At the same time, the woman who acts as the mistress in this union feels anxiety and worry, fearing losing her partner, and therefore continues to see him. All this ultimately leads to nervous and emotional exhaustion, as well as loss of self-esteem and self-confidence.

It is especially unfortunate that some of the heroines of these stories stayed with their husbands, knowing about their wives' pregnancies, being in the maternity hospital, giving birth to children… And even helped their lovers buy things for discharge.

It is clear that this is the result of low self-esteem, complexes, and fears of these women, who clearly need psychotherapeutic help.

But none of them thought that maintaining a relationship with a married man would never lead to anything good. Not only because another wisdom states, “You can’t build happiness on someone else’s misfortune” (it’s hard to argue with that), but also because marrying a person and being their lover are two different things.

Family is a responsibility. It is a union of two people who have similar goals and objectives. Marriage is not easy: it depends on the ability to maneuver, negotiate, understand, and accept.

Being a mistress is definitely easier: yes, there are many experiences and sufferings, but you don't have to negotiate.

You say what you want, you can argue, you can make up – there are no obligations or responsibilities. Everyone is actually free (even if it doesn't seem that way to you). In marriage, you are not free.

Moreover, you definitely don't know the person you are in a love relationship with, because they are with you only when it is convenient for them, and they are the way you want them to be. Maybe they give you something, say nice things, promise you mountains of gold.

But this is an inferior relationship, in which it is difficult for you to recognize him – for you he is an image, a valuable prize (because he doesn't come to you), you have a fixed idea: to close the gestalt and get this prize.

And now you have him at your complete disposal. When you finally pushed him and he divorced, it turns out that he is not at all what you imagined him to be. You can no longer demand anything like before (“get a divorce and that’s it!”), because in marriage you have to negotiate. And for him you are no longer a convenient woman who agrees to everything, but a wife, and you have rights.

From a purely psychological point of view, such relationships cannot withstand the transition to another level, because over the years both people have become accustomed to a different way of communicating with each other.

It is for this reason that a large percentage of divorces in such remarriages occur in men who are fueled by the desire to return to their ex-wife, who understood everything and turned a blind eye to everything.

If a man seeks to live for two families, the reason for this can be found in childhood.

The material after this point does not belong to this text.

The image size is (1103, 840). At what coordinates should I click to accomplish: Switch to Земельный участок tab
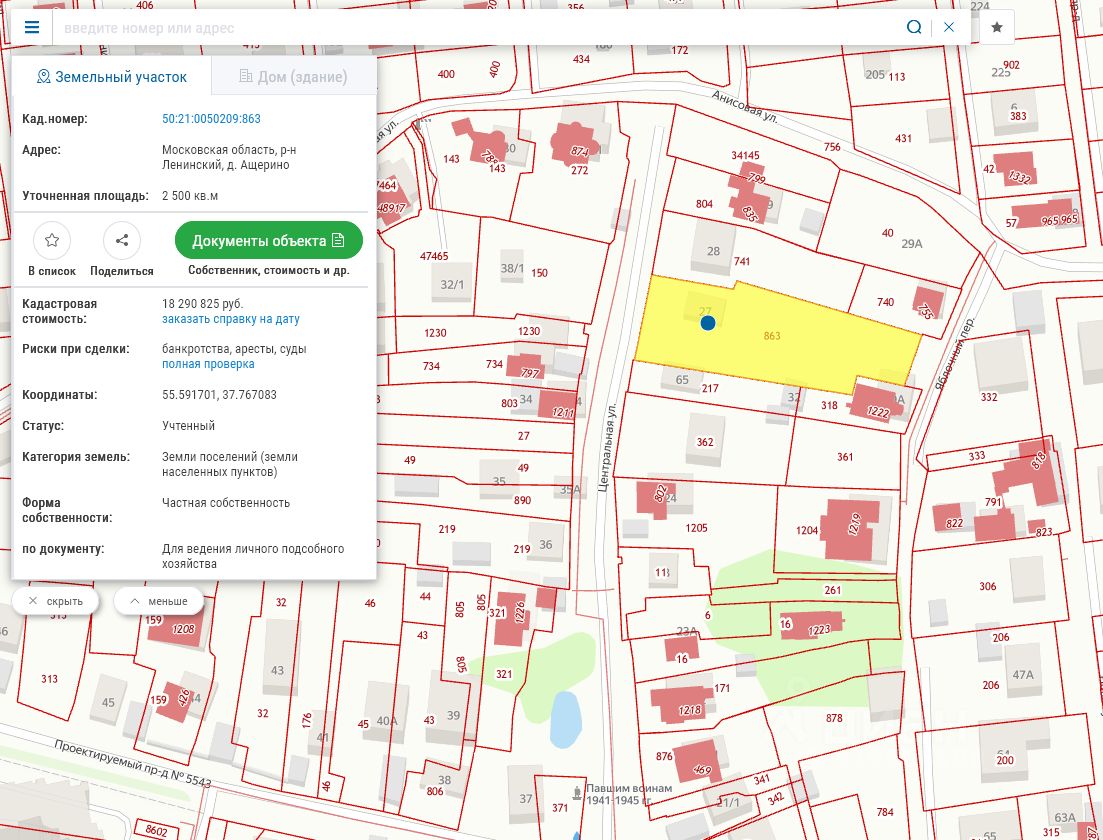[112, 77]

Perhaps such a boy had an overprotective mother and now, having grown up, he needs two figures – a wife (often similar to a mother-leader) and a mistress (a woman with whom he can take a break from the “mother”). In this case, a mistress is an opportunity to escape from a domineering wife and act as a strong man, to feel self-sufficient. In this way, the man compensates for what he did not receive in childhood.

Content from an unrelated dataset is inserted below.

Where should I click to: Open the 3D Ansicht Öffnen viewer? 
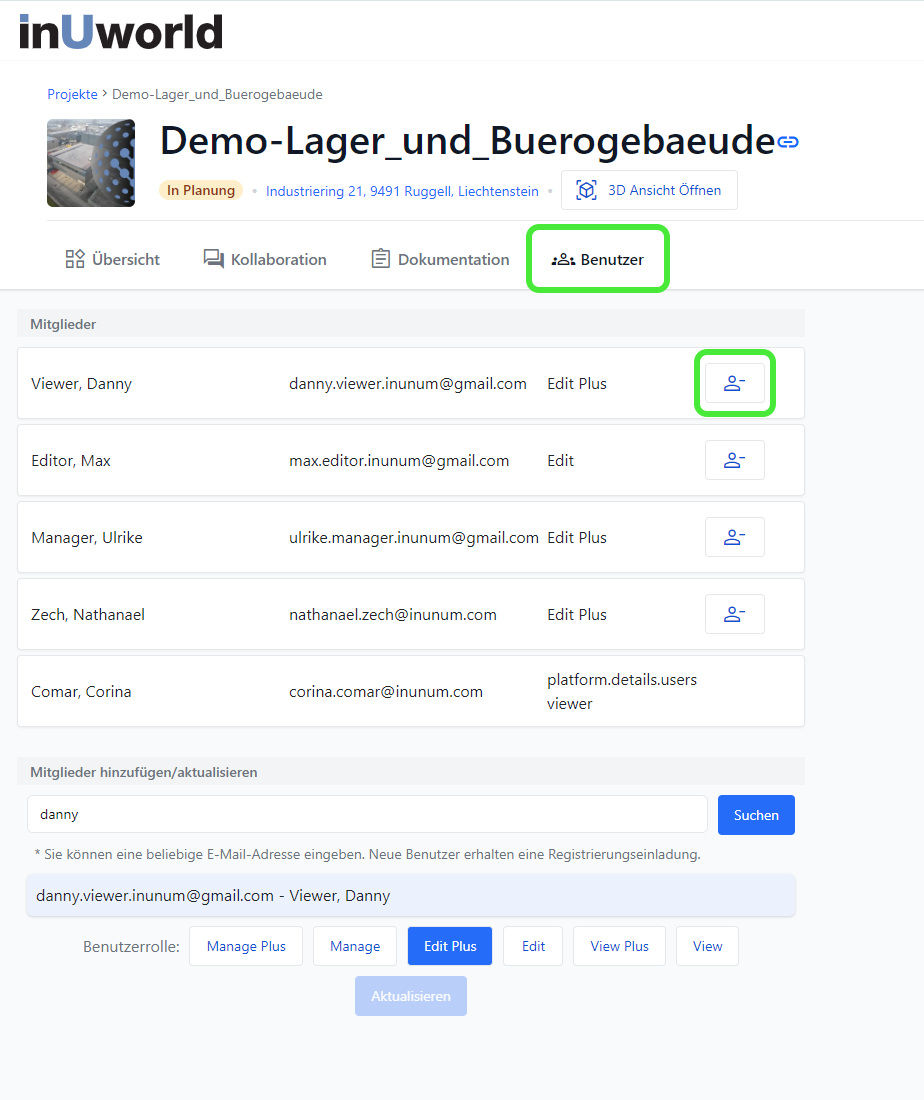(649, 190)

Another reason is the pattern of relationships borrowed from parents. Men whose childhood was spent in a full-fledged family, where the system of values included loyalty and decency towards family members, usually do not cheat on their wives. If a child sees a healthy picture of the family from childhood, then he adopts it into adulthood. If a boy finds out that his father is cheating on his mother, it is recorded in the subcortex: so it is allowed.

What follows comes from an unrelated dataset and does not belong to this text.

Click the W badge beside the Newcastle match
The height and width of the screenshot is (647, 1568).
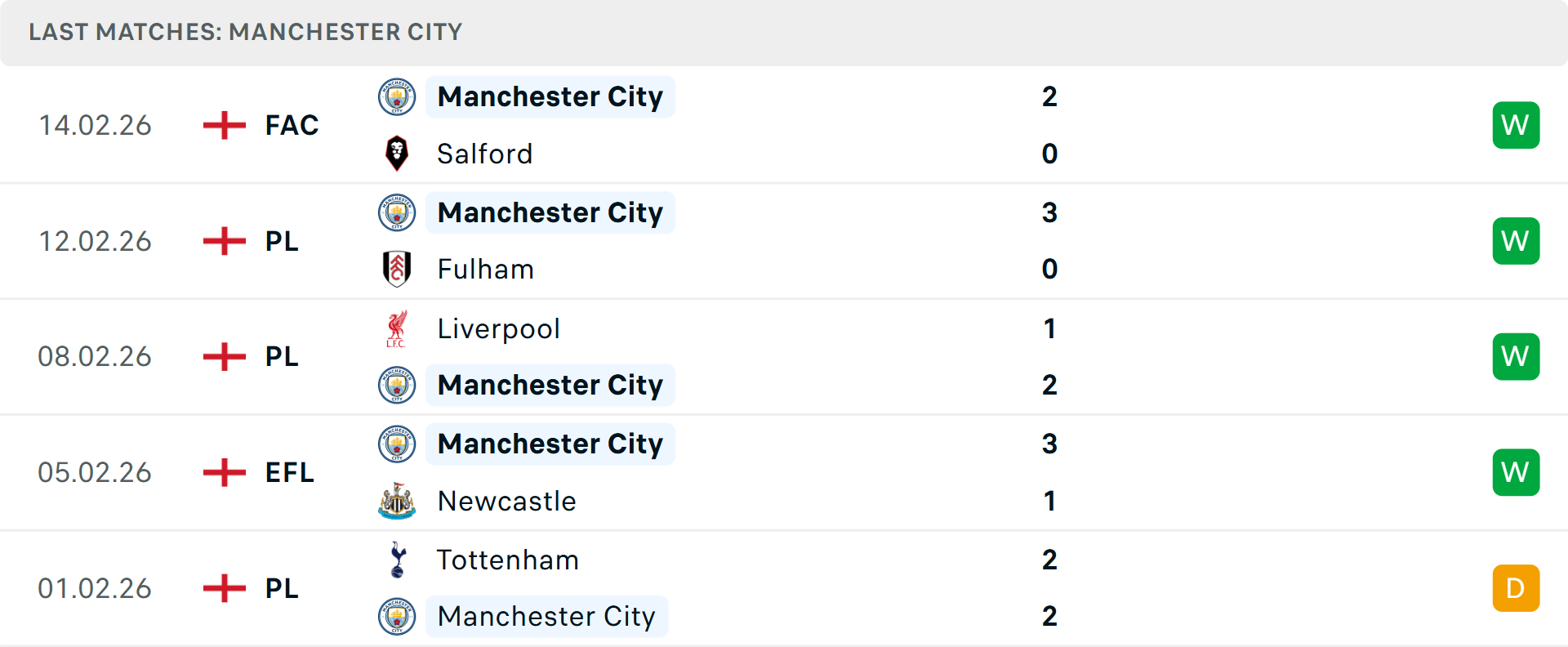click(x=1516, y=472)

Men with complexes are also prone to relationships on the side – they start a mistress to feel like a man, to feel their significance and need not only in the family, but also outside it.

People often make mistakes in relationships, don't reflect, don't think about what will happen if they act under the influence of emotions, hormones, etc.

Many mistakes are the result of our traumas received in childhood.

Therefore, when you are stuck for a long time in a situation that clearly generates negativity, toxicity, or codependency, don't be afraid to seek help from a professional.